Oh, how things change!
The construction industry stuffed those anticipations well before COVID-19 with a combination of over-supply, mass-production of same-same dwellings, and deplorable quality controls.
We already have a plethora of pre-COVID evidence that confirms that inner-city apartments, relative to nearby detached houses, are enormous financial duds in respect to capital growth. Bang!
There is also sizeable structural integrity risks associated with any Australian apartment built within the last 20-years. Bang bang!
Up to now, the primary driver for those wanting to live inner-city was that they worked there. Given the shift towards WFT, skill level 4 and 5 job losses, and a desire to be close to open spaces, it is blatantly obvious that demand for inner-city apartments will wane.
Covid-19 is the final nail in the coffin for apartments. Yes, there will always be some people who want to live in and / or buy apartments. That’s not the point. The price that they are prepared to pay is. From a financial performance perspective, high density apartments are dead and buried!
A Big Shift With Where People Live
A suitable history-book term to describe the structural changes and broad behavioural changes from this new era is ‘Regionalisation!’
Think about it: Which Australian locations provide people with the lowest risk of future Covid lockdowns, of restricted lifestyles and aren’t so densely populated? Which locations have an economic profile with an industry mix that is conducive to this new world, thereby providing greater household income certainty?
Where can one buy a good quality detached house in a location that offers plentiful open space and a manageable mortgage?
Already, the population of Australia’s eight capital cities declined by 53,000 through net internal migration over the 3-years ending June 2019. I won’t be at all surprised if this pushes past 100,000 people over the next 3-years. Transference of housing demand!
Blind Freddy can see that property markets in Melbourne and Sydney will be the biggest losers in this history shaping era.
Renters living in expensive cities like this and have been consistently disgruntled about the cost of housing will be well advised to think laterally.
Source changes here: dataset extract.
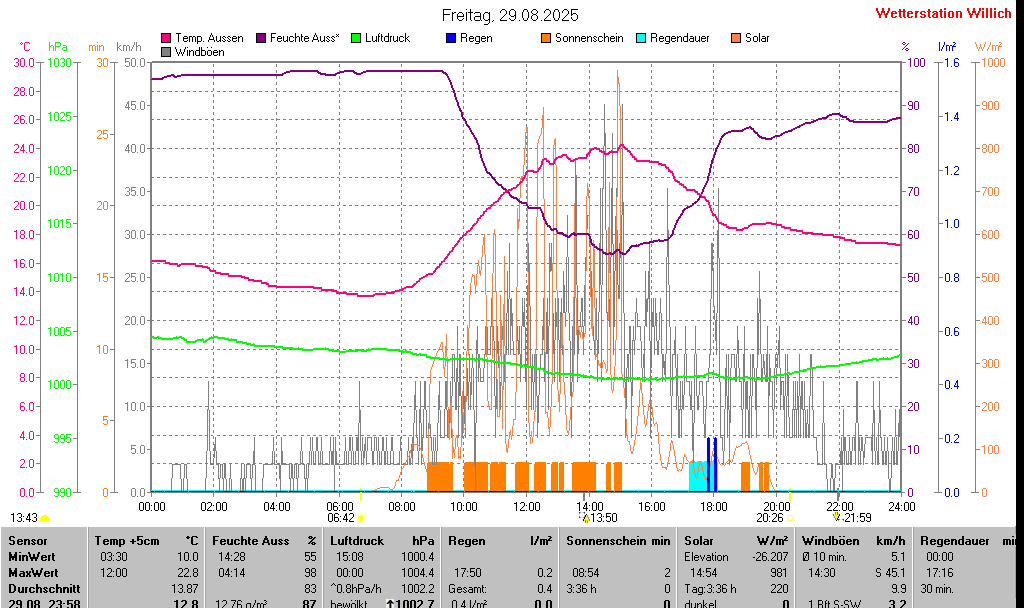The image size is (1024, 608).
Task: Click the sunrise icon next to 06:42
Action: [361, 517]
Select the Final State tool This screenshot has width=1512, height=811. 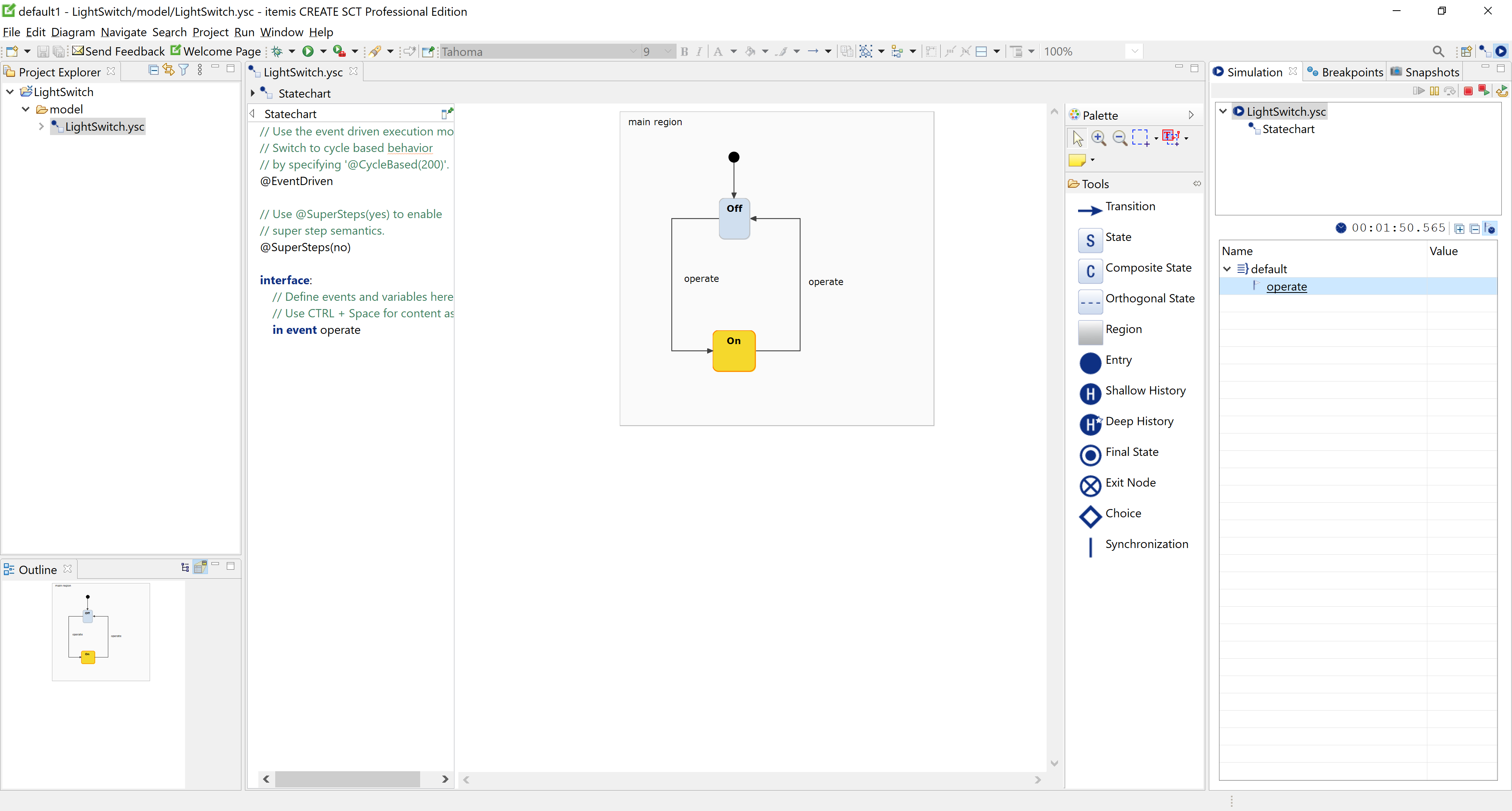pyautogui.click(x=1131, y=451)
Get out of town!
There will be oodles of location winners from Regionalisation.
I have found the regional property market commentary during this Covid period to be particularly amusing.
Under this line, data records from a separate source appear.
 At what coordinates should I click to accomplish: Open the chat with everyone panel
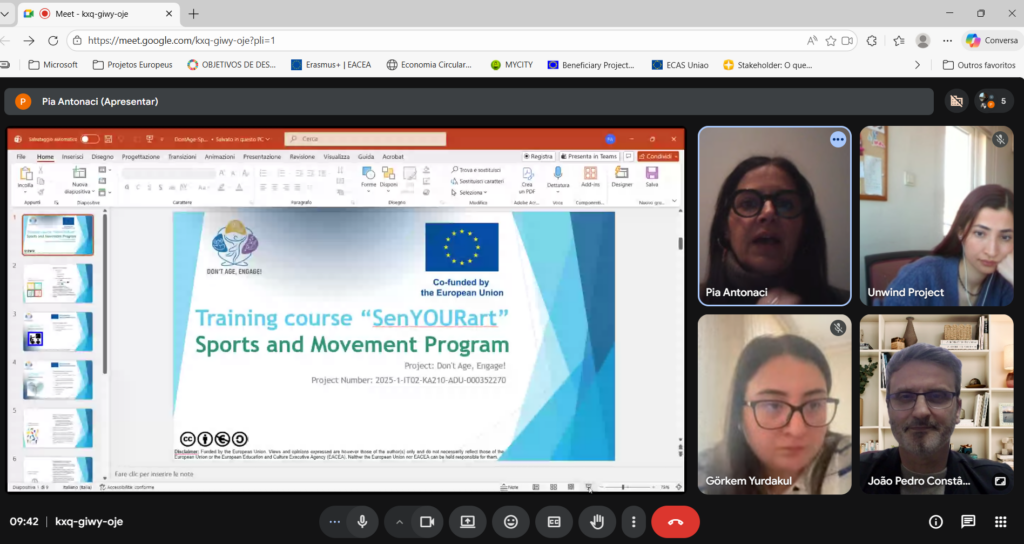coord(968,521)
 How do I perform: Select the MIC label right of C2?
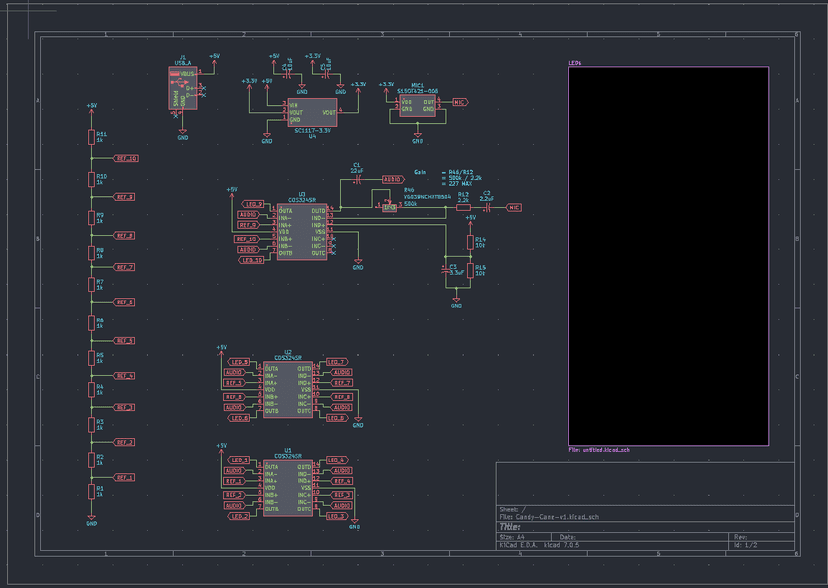tap(514, 207)
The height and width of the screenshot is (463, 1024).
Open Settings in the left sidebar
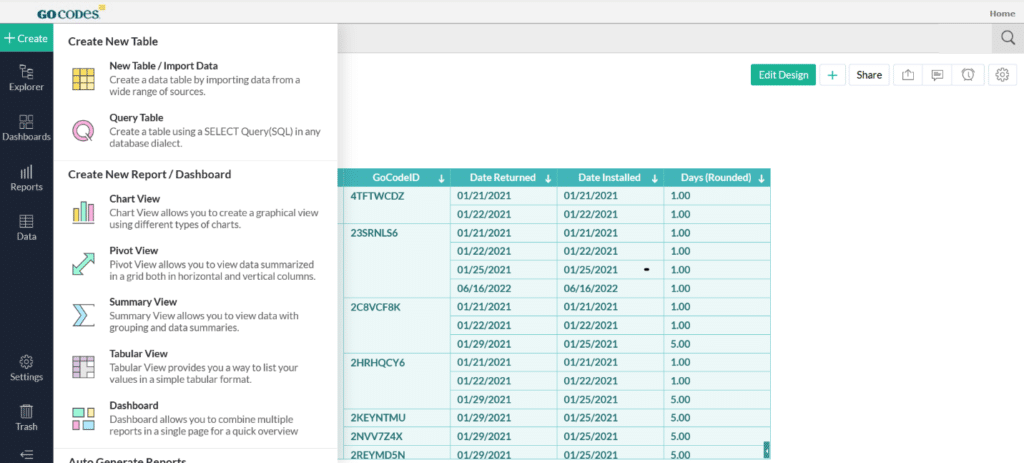(x=26, y=367)
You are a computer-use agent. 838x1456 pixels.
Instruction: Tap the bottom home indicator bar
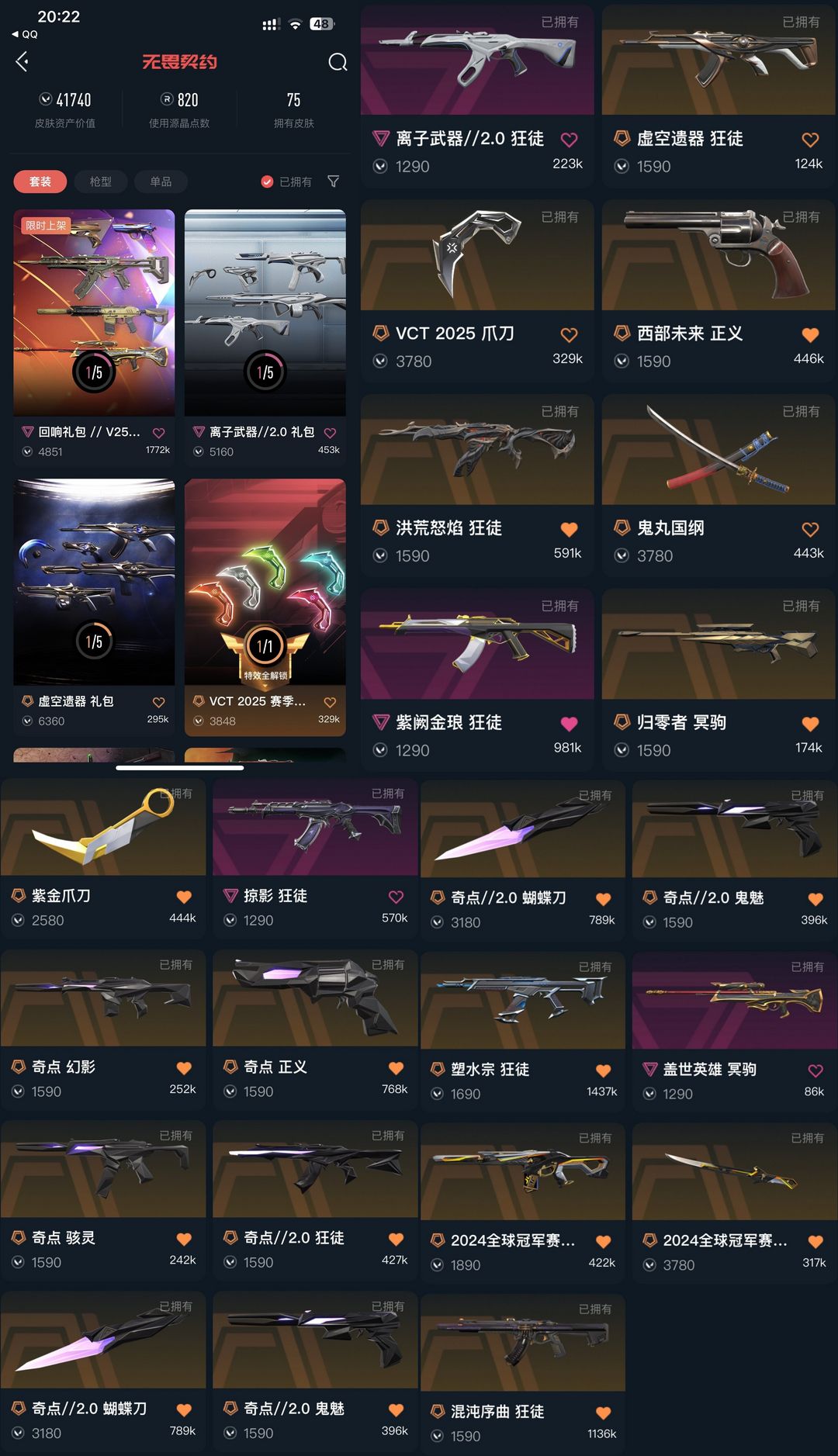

Those who consider the recent increased interest in a region relocation to be a short-term fad clearly aren’t aware of the official data that confirms a capital city exodus began years before Covid.
Others who think being a big city has anything at all to do with property market performance clearly are not aware of the abundance of evidence working against what their own confirmation bias wants to believe. Just check out the actual results of the last 5-years.
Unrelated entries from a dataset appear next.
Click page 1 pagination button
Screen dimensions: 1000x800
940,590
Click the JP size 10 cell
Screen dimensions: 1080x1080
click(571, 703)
Propertyology has identified five (5) key demographics behind a ‘transference of housing demand’:
- Suburban shift (from living and working inner-city to moving to the more affordable outer suburbs)
- WFH relocation (reducing the risk of future lockdown restrictions by a region relocation)
- Early retirees (Covid-related job losses bringing forward retirement plans that require a relocation to somewhere more affordable)
- Job takers (proactively chasing new employment opportunities, even if it means a region relocation)
- Personal connection (moving back to the roots of where one grew up, relocating to somewhere with a family connection or a location that one has enjoyed good holiday experiences)
Over the last 10-years, lifestyle was the driving force for Byron Bay being Australia’s best-performed property market. I anticipate that this new era of Regionalisation will produce twenty or more great low-density towns and cities that become beneficiaries of significant internal migration.
For future government infrastructure investment, for town planners, immigration policy, housing affordability, for a lifestyle where basic civil liberties can be appreciated with reduced risk of restriction, for economic growth potential, for affordable housing and manageable mortgages, for capital growth and for strong rental yields… all roads lead to Regionalisation!